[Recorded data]
= = = = =

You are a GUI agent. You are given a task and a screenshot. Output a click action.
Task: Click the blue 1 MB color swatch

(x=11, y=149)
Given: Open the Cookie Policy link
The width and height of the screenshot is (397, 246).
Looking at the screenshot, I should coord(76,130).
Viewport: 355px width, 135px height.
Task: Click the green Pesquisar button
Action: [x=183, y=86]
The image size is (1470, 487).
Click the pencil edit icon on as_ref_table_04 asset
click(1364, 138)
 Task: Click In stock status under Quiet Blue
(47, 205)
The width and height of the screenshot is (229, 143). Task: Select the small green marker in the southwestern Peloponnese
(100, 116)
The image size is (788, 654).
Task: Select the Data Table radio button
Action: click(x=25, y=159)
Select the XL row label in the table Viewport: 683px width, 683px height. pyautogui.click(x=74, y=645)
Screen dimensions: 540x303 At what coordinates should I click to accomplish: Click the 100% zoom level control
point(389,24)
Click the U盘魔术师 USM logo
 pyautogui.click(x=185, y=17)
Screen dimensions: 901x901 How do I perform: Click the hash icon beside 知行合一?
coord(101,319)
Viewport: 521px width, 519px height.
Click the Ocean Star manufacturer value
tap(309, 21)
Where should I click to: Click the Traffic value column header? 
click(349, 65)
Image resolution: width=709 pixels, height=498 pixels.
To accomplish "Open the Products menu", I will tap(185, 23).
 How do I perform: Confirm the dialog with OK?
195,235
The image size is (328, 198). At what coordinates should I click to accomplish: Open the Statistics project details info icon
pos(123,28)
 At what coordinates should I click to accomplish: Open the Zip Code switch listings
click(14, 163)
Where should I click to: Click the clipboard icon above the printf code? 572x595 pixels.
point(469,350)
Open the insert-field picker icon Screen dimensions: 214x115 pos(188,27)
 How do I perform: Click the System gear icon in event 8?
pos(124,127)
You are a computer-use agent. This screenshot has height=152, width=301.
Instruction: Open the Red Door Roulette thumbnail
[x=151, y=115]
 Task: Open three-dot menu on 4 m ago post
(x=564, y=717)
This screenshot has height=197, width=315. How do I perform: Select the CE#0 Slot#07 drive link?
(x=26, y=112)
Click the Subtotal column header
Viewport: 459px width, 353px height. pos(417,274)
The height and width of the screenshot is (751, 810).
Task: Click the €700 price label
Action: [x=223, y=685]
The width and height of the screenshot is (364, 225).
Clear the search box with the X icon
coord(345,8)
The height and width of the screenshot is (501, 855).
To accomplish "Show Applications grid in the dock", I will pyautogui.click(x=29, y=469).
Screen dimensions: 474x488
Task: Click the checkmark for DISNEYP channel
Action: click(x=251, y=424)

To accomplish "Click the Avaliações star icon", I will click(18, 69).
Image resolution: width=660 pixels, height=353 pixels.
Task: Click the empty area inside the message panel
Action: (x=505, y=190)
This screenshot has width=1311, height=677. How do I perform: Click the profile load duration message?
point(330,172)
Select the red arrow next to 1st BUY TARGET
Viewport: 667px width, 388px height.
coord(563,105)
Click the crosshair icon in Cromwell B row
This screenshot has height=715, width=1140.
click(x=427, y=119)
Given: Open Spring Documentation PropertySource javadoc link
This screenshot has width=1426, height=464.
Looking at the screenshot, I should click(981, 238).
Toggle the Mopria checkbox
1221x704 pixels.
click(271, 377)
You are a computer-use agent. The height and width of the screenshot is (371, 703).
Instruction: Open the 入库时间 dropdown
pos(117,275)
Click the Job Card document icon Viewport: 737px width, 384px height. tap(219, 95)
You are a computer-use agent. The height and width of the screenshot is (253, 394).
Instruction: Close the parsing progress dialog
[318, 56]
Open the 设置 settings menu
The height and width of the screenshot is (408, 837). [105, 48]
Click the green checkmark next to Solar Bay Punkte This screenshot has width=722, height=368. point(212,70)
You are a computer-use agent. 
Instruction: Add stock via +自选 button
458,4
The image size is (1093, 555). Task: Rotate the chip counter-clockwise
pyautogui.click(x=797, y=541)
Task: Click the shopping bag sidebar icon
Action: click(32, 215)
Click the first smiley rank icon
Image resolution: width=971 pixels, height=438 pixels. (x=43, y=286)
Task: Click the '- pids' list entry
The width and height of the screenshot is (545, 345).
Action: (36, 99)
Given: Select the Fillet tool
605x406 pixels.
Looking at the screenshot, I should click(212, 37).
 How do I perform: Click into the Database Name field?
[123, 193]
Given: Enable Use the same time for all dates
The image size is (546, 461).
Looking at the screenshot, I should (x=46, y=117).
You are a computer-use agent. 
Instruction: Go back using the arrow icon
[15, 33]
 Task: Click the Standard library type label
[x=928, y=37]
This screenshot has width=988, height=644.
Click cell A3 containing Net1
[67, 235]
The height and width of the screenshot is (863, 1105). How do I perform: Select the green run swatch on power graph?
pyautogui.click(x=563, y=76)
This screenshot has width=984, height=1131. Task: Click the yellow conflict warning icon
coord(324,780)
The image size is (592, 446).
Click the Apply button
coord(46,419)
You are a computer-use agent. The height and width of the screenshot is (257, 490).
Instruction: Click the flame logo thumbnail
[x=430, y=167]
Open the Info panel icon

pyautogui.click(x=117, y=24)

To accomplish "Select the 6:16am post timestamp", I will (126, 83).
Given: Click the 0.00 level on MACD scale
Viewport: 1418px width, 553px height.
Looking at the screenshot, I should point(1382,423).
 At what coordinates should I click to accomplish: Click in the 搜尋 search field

= = = = =

▸ WHAT THIS TASK INVOLVES:
Above are the entries; give them back verbatim.

▸ YOUR RESPONSE:
You are a GUI agent. You are given a task and a screenshot. Output a click action.
Task: Click the blue 1 MB color swatch

(x=11, y=149)
Given: Open the Cookie Policy link
The width and height of the screenshot is (397, 246).
Looking at the screenshot, I should coord(76,130).
Viewport: 355px width, 135px height.
Task: Click the green Pesquisar button
Action: [x=183, y=86]
The image size is (1470, 487).
Click the pencil edit icon on as_ref_table_04 asset
click(1364, 138)
 Task: Click In stock status under Quiet Blue
(47, 205)
The width and height of the screenshot is (229, 143). Task: Select the small green marker in the southwestern Peloponnese
(100, 116)
The image size is (788, 654).
Task: Select the Data Table radio button
Action: click(x=25, y=159)
Select the XL row label in the table Viewport: 683px width, 683px height. pyautogui.click(x=74, y=645)
Screen dimensions: 540x303 At what coordinates should I click to accomplish: Click the 100% zoom level control
point(389,24)
Click the U盘魔术师 USM logo
 pyautogui.click(x=185, y=17)
Screen dimensions: 901x901 How do I perform: Click the hash icon beside 知行合一?
coord(101,319)
Viewport: 521px width, 519px height.
Click the Ocean Star manufacturer value
tap(309, 21)
Where should I click to: Click the Traffic value column header? 
click(349, 65)
Image resolution: width=709 pixels, height=498 pixels.
To accomplish "Open the Products menu", I will tap(185, 23).
 How do I perform: Confirm the dialog with OK?
195,235
The image size is (328, 198). At what coordinates should I click to accomplish: Open the Statistics project details info icon
pos(123,28)
 At what coordinates should I click to accomplish: Open the Zip Code switch listings
click(14, 163)
Where should I click to: Click the clipboard icon above the printf code? 572x595 pixels.
point(469,350)
Open the insert-field picker icon Screen dimensions: 214x115 pos(188,27)
 How do I perform: Click the System gear icon in event 8?
pos(124,127)
You are a computer-use agent. This screenshot has height=152, width=301.
Instruction: Open the Red Door Roulette thumbnail
[x=151, y=115]
 Task: Open three-dot menu on 4 m ago post
(x=564, y=717)
This screenshot has height=197, width=315. How do I perform: Select the CE#0 Slot#07 drive link?
(x=26, y=112)
Click the Subtotal column header
Viewport: 459px width, 353px height. pos(417,274)
The height and width of the screenshot is (751, 810).
Task: Click the €700 price label
Action: [x=223, y=685]
The width and height of the screenshot is (364, 225).
Clear the search box with the X icon
coord(345,8)
The height and width of the screenshot is (501, 855).
To accomplish "Show Applications grid in the dock", I will pyautogui.click(x=29, y=469).
Screen dimensions: 474x488
Task: Click the checkmark for DISNEYP channel
Action: click(x=251, y=424)

To accomplish "Click the Avaliações star icon", I will click(18, 69).
Image resolution: width=660 pixels, height=353 pixels.
Task: Click the empty area inside the message panel
Action: (x=505, y=190)
This screenshot has width=1311, height=677. How do I perform: Click the profile load duration message?
point(330,172)
Select the red arrow next to 1st BUY TARGET
Viewport: 667px width, 388px height.
coord(563,105)
Click the crosshair icon in Cromwell B row
This screenshot has height=715, width=1140.
click(x=427, y=119)
Given: Open Spring Documentation PropertySource javadoc link
This screenshot has width=1426, height=464.
Looking at the screenshot, I should click(981, 238).
Toggle the Mopria checkbox
1221x704 pixels.
click(271, 377)
You are a computer-use agent. The height and width of the screenshot is (371, 703).
Instruction: Open the 入库时间 dropdown
pos(117,275)
Click the Job Card document icon Viewport: 737px width, 384px height. tap(219, 95)
You are a computer-use agent. The height and width of the screenshot is (253, 394).
Instruction: Close the parsing progress dialog
[318, 56]
Open the 设置 settings menu
The height and width of the screenshot is (408, 837). [105, 48]
Click the green checkmark next to Solar Bay Punkte This screenshot has width=722, height=368. point(212,70)
You are a computer-use agent. 
Instruction: Add stock via +自选 button
458,4
The image size is (1093, 555). Task: Rotate the chip counter-clockwise
pyautogui.click(x=797, y=541)
Task: Click the shopping bag sidebar icon
Action: click(32, 215)
Click the first smiley rank icon
Image resolution: width=971 pixels, height=438 pixels. (x=43, y=286)
Task: Click the '- pids' list entry
The width and height of the screenshot is (545, 345).
Action: (36, 99)
Given: Select the Fillet tool
605x406 pixels.
Looking at the screenshot, I should click(212, 37).
 How do I perform: Click into the Database Name field?
[123, 193]
Given: Enable Use the same time for all dates
The image size is (546, 461).
Looking at the screenshot, I should (x=46, y=117).
You are a computer-use agent. 
Instruction: Go back using the arrow icon
[15, 33]
 Task: Click the Standard library type label
[x=928, y=37]
This screenshot has width=988, height=644.
Click cell A3 containing Net1
[67, 235]
The height and width of the screenshot is (863, 1105). How do I perform: Select the green run swatch on power graph?
pyautogui.click(x=563, y=76)
This screenshot has width=984, height=1131. Task: Click the yellow conflict warning icon
coord(324,780)
The image size is (592, 446).
Click the Apply button
coord(46,419)
You are a computer-use agent. The height and width of the screenshot is (257, 490).
Instruction: Click the flame logo thumbnail
[x=430, y=167]
Open the Info panel icon

pyautogui.click(x=117, y=24)

To accomplish "Select the 6:16am post timestamp", I will (126, 83).
Given: Click the 0.00 level on MACD scale
Viewport: 1418px width, 553px height.
Looking at the screenshot, I should point(1382,423).
 At what coordinates should I click to accomplish: Click in the 搜尋 search field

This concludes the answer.